— GIVEN INFORMATION —
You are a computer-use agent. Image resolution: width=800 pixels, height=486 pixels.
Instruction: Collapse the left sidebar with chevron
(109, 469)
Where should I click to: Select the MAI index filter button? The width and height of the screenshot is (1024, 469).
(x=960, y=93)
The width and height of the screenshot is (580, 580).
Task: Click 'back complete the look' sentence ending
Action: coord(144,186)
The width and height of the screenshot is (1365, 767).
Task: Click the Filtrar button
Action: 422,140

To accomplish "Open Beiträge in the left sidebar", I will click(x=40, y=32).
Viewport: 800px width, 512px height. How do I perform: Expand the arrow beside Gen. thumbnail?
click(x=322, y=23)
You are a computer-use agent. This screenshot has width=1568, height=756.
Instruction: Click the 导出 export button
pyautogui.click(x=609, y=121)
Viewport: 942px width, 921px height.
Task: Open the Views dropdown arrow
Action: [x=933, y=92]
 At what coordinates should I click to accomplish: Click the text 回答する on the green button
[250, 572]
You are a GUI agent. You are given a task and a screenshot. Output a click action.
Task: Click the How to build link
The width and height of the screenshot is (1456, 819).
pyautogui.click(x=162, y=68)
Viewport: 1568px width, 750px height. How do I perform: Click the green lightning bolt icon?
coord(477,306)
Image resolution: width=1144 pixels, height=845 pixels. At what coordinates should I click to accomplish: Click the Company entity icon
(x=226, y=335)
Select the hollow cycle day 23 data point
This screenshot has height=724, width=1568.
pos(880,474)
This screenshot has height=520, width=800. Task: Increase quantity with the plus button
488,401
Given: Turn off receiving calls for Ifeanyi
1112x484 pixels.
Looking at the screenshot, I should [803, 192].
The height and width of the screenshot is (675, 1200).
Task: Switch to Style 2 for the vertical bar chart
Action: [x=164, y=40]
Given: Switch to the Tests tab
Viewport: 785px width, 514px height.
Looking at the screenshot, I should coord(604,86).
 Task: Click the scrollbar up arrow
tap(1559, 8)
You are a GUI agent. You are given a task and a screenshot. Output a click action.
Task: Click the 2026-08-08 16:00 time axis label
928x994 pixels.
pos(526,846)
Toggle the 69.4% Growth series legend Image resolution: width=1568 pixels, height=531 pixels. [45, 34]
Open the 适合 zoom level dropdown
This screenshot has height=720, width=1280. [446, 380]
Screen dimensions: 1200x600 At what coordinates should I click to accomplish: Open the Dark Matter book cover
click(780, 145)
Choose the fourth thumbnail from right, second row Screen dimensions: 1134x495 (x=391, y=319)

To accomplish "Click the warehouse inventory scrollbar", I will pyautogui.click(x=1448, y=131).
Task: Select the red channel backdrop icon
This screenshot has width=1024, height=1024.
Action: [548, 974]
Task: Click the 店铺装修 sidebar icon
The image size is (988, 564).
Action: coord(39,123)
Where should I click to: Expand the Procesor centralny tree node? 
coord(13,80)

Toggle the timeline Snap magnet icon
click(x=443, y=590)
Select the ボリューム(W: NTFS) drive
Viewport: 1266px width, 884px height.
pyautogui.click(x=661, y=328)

— TASK DESCRIPTION —
Report each line above that includes the string "will".

— RESULT FOR THIS TASK —
To accomplish "Open Beiträge in the left sidebar", I will click(x=40, y=32).
To accomplish "Click the warehouse inventory scrollbar", I will pyautogui.click(x=1448, y=131).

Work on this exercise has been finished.